- [Selected text]
########
The weather observation is a piece of critical information that a pilot needs to have in making his decision to land,stated Thomas Anthony, director of the University of Southern California’s Aviation Safety and Security Program, following the May 2025 fatal Cessna Citation S550 accident near San Diego. The tragedy, which resulted in six fatalities including several well-known music industry personalities, was not an error of a single event but a chain of technical failures, regulatory failures, and difficult human factors.
As the Cessna descended toward Montgomery-Gibbs Executive Airport in the darkness before dawn, an essential element of situational awareness was absent: Montgomery-Gibbs’ Automated Surface Observing System (ASOS) had been down since the previous night. The Federal Aviation Administration had made no Notice to Airmen (NOTAM) regarding the outage, a regulatory failure that deprived the pilot of immediate, real-time weather information for the field. By FAA rule, a NOTAM must be issued if ASOS information is in error or unreliable. The lack of this notice compelled the pilot to use weather observations from surrounding airfields, an imperfect alternative due to the microclimates within the San Diego basin.
The weather was merciless. Visibility and ceiling were reported at half mile with a 200-foot ceiling from Marine Corps Air Station Miramar, only four miles to the north. Such conditions are well below the minimums for a Category B aircraft like the S550, which typically requires at least three-quarters of a mile visibility and a decision altitude no lower than 673 feet for RNAV approaches. The pilot, Dave Shapiro, acknowledged the poor conditions but pressed on, stating, “That doesn’t sound great, but we’ll give it a go,” in a conversation with air traffic control.
Adding to the difficulty, the airport’s Runway Alignment Indicator (RAI) lights had been dark since March 2022, waiting for repairs held up by an environmental study. Although other runway lights were functional, the RAI system essential for the orientation of pilots making low-visibility approaches was dark. The pilot tried to switch on the pilot-controlled lighting system by keying the microphone seven times, but since the RAI was unavailable, the approach lighting environment was incomplete. According to the NTSB preliminary report, this gap in visual cues may have played a role in the pilot’s situational awareness during the final approach.
########
- [Supplied material]
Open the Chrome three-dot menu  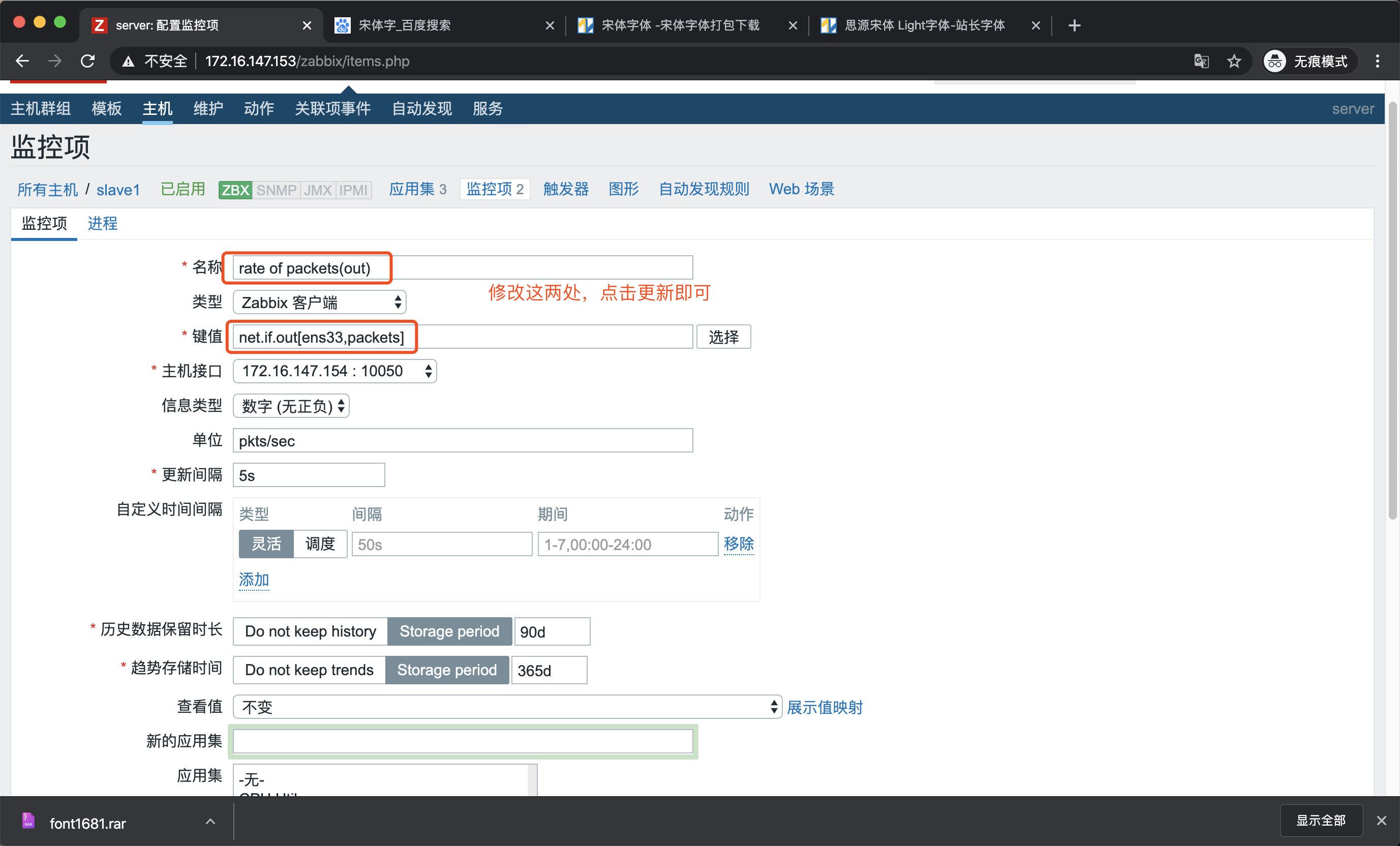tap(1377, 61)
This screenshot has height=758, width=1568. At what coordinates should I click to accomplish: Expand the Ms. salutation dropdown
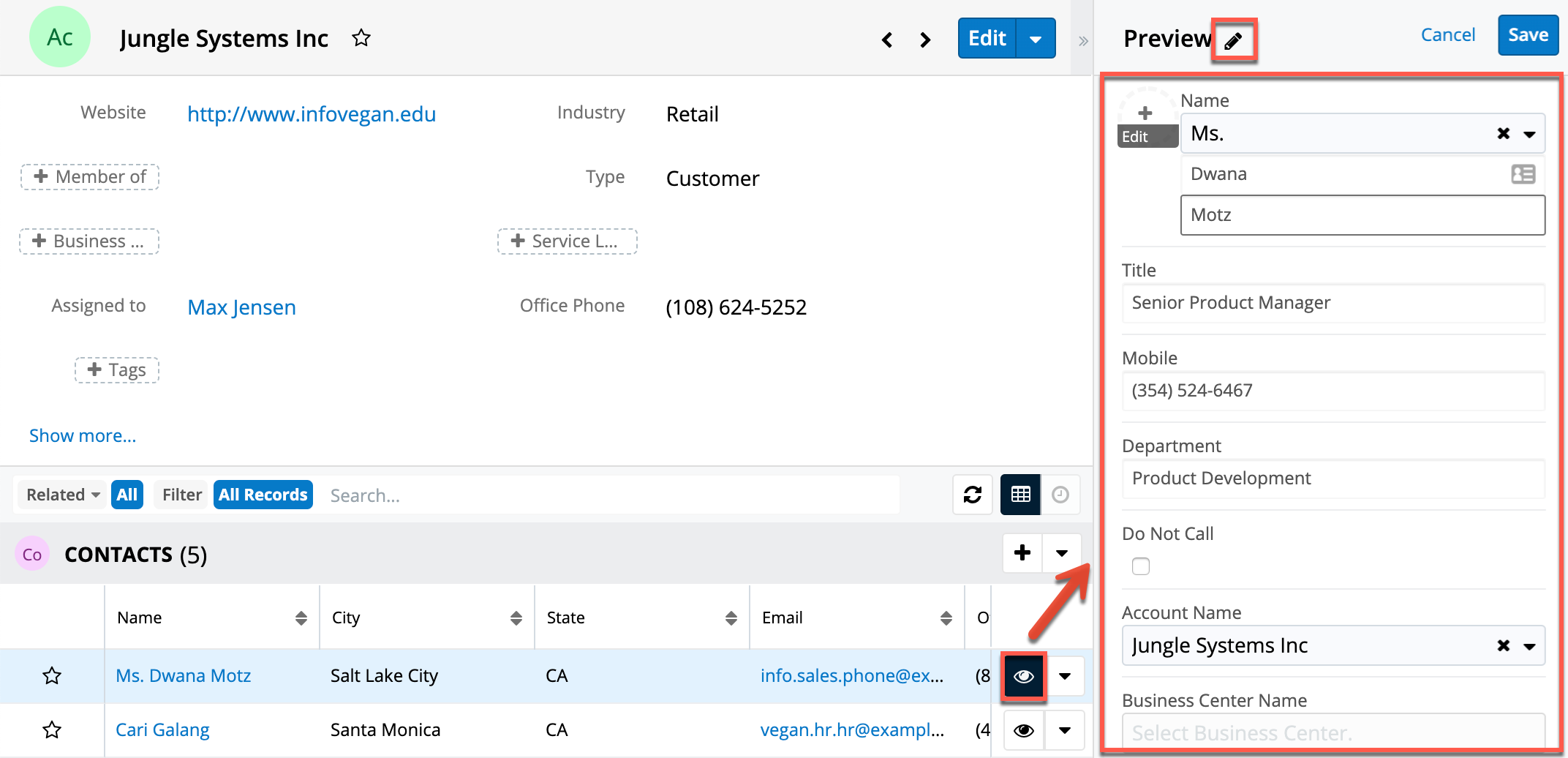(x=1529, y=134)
########
- [Parts of the exercise]
[1] According to the Cessna crash article, since when had the airport's Runway Alignment Indicator lights been dark?
[2] Carry on writing the Cessna crash article from its final sentence.
The data comes from a different source than the Cessna crash article.

- [Answer list]
[1] Since March 2022.

[2]
Instrument approach procedures are designed with layers of redundancy and safety margins. For RNAV approaches, the minimum crossing altitude (MCA) at the PALOS waypoint is 1,380 feet MSL, providing obstacle clearance over the terrain and man-made structures. ADS-B data indicates the Citation passed PALOS at a mere 1,190 feet MSL short by almost 200 feet of the prescribed minimum. This is a critical deviation since the final approach path overflies high-voltage power lines suspended between towers at about 90–95 feet AGL, 1.8 nautical miles from the runway threshold. The aircraft impacted the lines, chopping off its tail surfaces and causing it to crash into the residential area beneath.
Why did the pilot go below minimum? Investigators are looking at a number of possibilities. One is that there was no current altimeter setting for Montgomery-Gibbs. If the pilot’s altimeter was calibrated to the standard 29.92 inHg instead of the local 29.89 inHg, the discrepancy would be approximately 30 feet short of alone accounting for the full difference, but possibly troublesome in conjunction with other factors. The pilot’s judgment was probably impaired as well by fatigue; the flight had departed late the previous evening from New Jersey and made a stop in Kansas to refuel, and the final descent was at 3:47 a.m. Pacific time after many hours’ worth of overnight flight.
The omission of precision approach alternatives made things worse. The Instrument Landing System (ILS) and the related glideslope of the airport were not operational, so there was a need to use a non-precision RNAV approach that has greater minimums and no vertical guidance. According to minimum crossing altitude guidelines, pilots are not allowed to descend below published altitudes unless the runway environment is in sight, and this condition was not met due to the stated ceiling and visibility.
From a systems engineering standpoint, pilot-controlled lighting system reliability is of utmost concern in non-towered, low-visibility conditions. The microphone-keying system, being well-designed, is no stronger than the foundation lighting infrastructure. Here, the delay in repairs caused by the environmental study created a critical lag. As NTSB investigation revealed, all other runway lighting was available but perhaps the missing RAI cues contributed to spatial orientation or misjudgment during the approach.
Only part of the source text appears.